9 October 2002 – A bid by the Victorian National Party to block Australia’s subsea Basslink cable connecting Tasmania to the national electricity grid in Victoria has failed after other opposition groups chose to support the project.

The National Party, which objects to the use of overhead pylons to carry the Basslink cable through Gippsland, had hoped to secure the support of the state Liberal Party to block planning amendments for the project. But the opposition refused to support the move on the grounds it would jeopardise the project connecting Tasmania.

However, Victorian opposition leader Robert Doyle said a Liberal government would attempt to have the cable placed underground, and pledged to spend up to A$70m ($38.22m) of taxpayers money to do so. He said the money would be spent under a deal with the Basslink developer. “We would be prepared to make a budgetary allocation to underground that cable, but on the basis that it is an agreed proper commercial arrangement,” Mr Doyle told reporters.

Victorian National Party Leader Peter Ryan, who is also the member for Gippsland South, said the opposition’s failure to support his party on Basslink would lead to a backlash against the state opposition at the next state election. “Gippslanders will feel betrayed by this,” he said. “The Liberal Party has made promises for literally years about this issue and now was the time to honour them.” Premier Steve Bracks said Mr Doyle’s commitment to spend taxpayers money on burying the cable was hard to justify. “To simply give money to a private company for what is a Tasmanian project would be an extraordinary step I would have thought,” he told reporters.

Basslink Pty Ltd welcomed the Liberal Party’s decision, but committed only to discussing “issues concerning this vital and historic infrastructure project” with any future Liberal government. Basslink received final approval from the Victorian and federal governments last month, after earlier getting the go-ahead from the Tasmanian government.
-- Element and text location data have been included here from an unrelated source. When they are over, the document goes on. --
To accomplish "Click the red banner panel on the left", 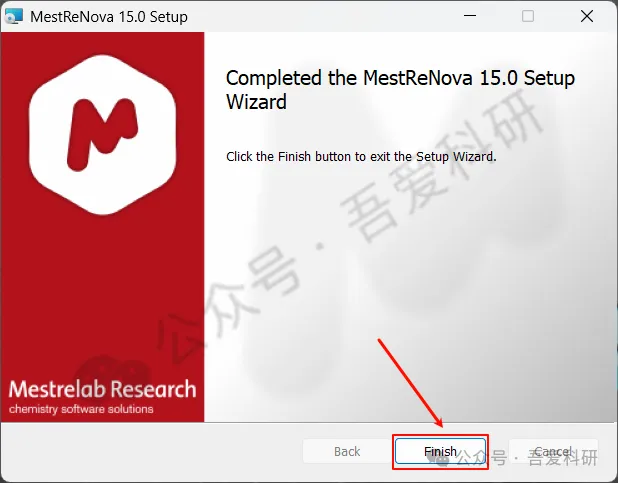I will click(x=102, y=227).
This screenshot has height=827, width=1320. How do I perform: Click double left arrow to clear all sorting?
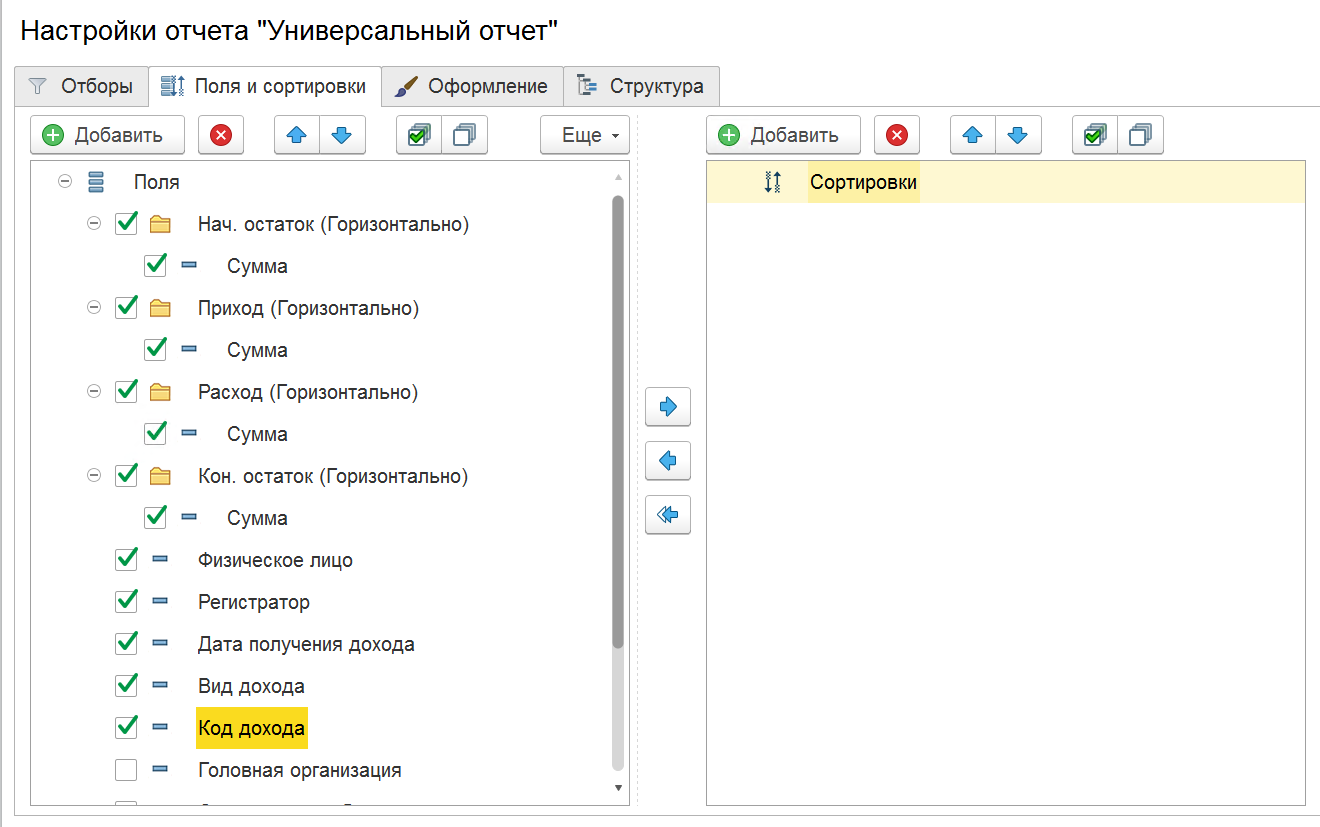668,515
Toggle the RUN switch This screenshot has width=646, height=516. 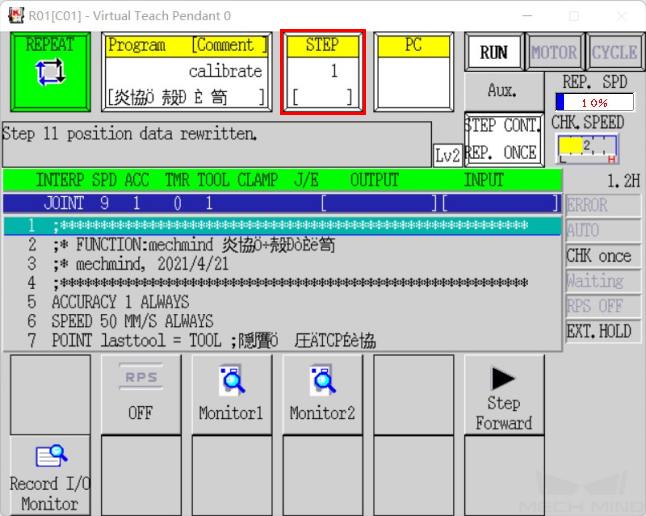pos(494,53)
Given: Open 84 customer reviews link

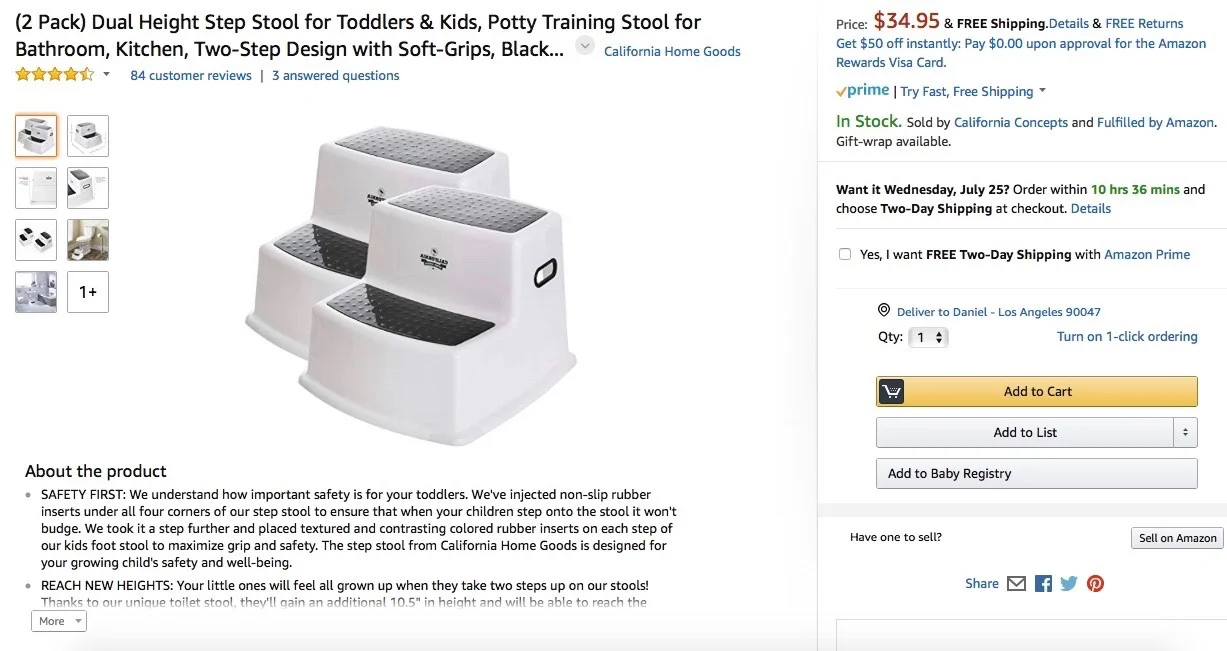Looking at the screenshot, I should (x=190, y=75).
Amendments to the planning schemes of two Gippsland municipalities were the final hurdle for the project. The Basslink Joint Advisory Panel said placing the 600 MW power cable underground along its entire route through Gippsland would cost more than A$95m and the cost was unjustified. However, anti-pylon campaigners argue the technology is available and cost-effective. Basslink will allow Tasmania to export hydropower, and give Victoria greater electricity security during the summer months.